The pictures in this blog have appeared elsewhere in other blogs and particularly in this one related to Julio Cortázar’s Las Babas del Diablo which served as inspiration to Antonioni’s 1966 film Blow-Up.
The film added to my still hazy and uncertain desire to
become a photographer at a time when it was not considered a profession. My
mother saw me as a doctor or engineer.
In this 21st century when some say that the smart
phone has killed photography (I don’t agree) I find inspiration to take photographs
in which I choose the location, the lights and my subject. I don’t go out to
the street in lookout for photographs and that decisive moment. I firmly
believe in that decisive moments have to be created.
For all the years that I had that lovely studio on Granville
and Robson I told anybody who would listen that I had light that was unique. On
sunny afternoons the sun would shine on Eaton’s (later Sears) and it would
reflect into the windows of my studio. It would go to the opposite white wall
(the studio was long and narrow) and reflect back.

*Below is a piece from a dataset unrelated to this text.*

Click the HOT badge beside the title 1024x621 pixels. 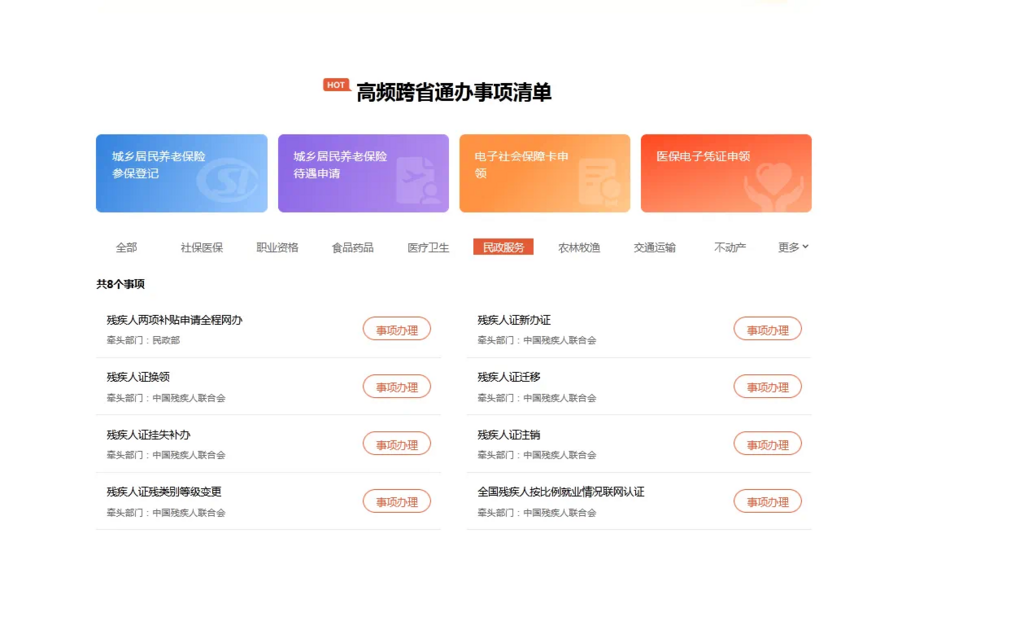coord(336,85)
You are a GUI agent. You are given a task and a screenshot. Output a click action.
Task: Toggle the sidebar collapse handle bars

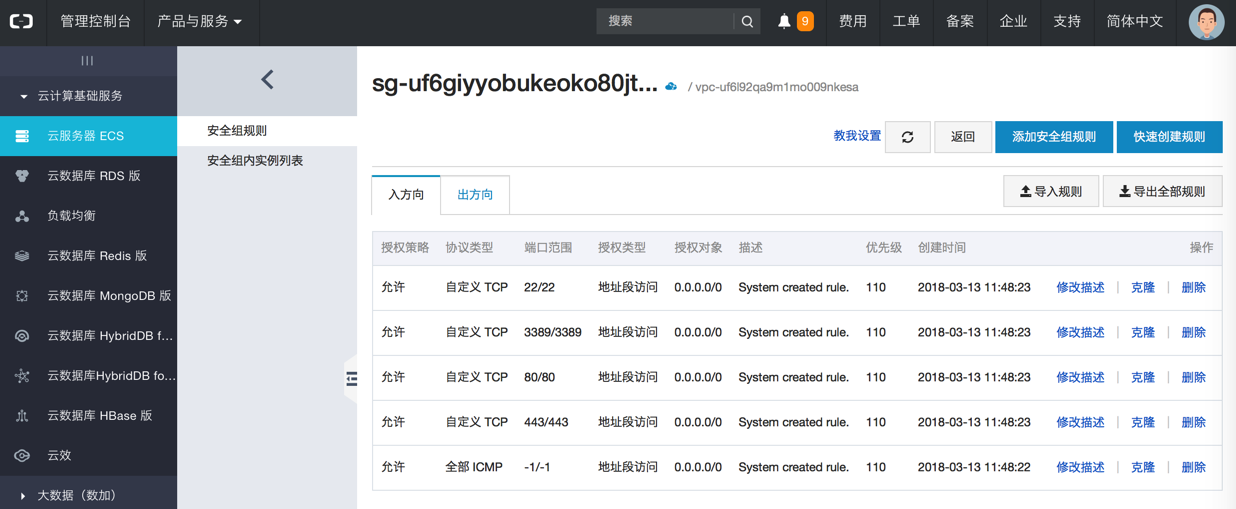point(87,61)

But I was mostly an idiot and I would close the incoming
light with black curtains and use my own lights. I would tell a few of my
friends that I liked to eliminate God’s light and create my own. Idiocy knows
no bounds.
In this series of photographs I had two favourite subjects
to pose. One was Jo-Ann (now a psychiatric nurse) and appropriately posing on m
psychiatric sofa. The other was Leslie and also on the sofa.
But now I am intrigued by the fact that the window which
played second fiddle so often might have a minute minute of fame in this blog.
The title of the blog is from a fine essay on photography (alas no translation into English) by Julio Cortázar.
Ventanas a
lo insólito
Julio
Cortázar
Se tiende a
pensar que la fotografía como un documento o una composición artística; ambas
finalidades se confunden a veces en una sola: el documento es bello, o su valor
estético contiene un valor histórico o cultural. Entre esa doble propuesta o
intención se desliza alguna veces lo insólito como el gato que salta a un
escenario en plena representación, o a aquel gorrioncito que una vez, cuando
era joven, voló largo ato sobre la cabeza de Yahudi Menuhin que tocaba Mozart
en un teatro de Buenos Aires (Después de todo no era tan insólito; Mozart es
una prueba perfecta de que el hombre puede hacer alianza con el pájaro.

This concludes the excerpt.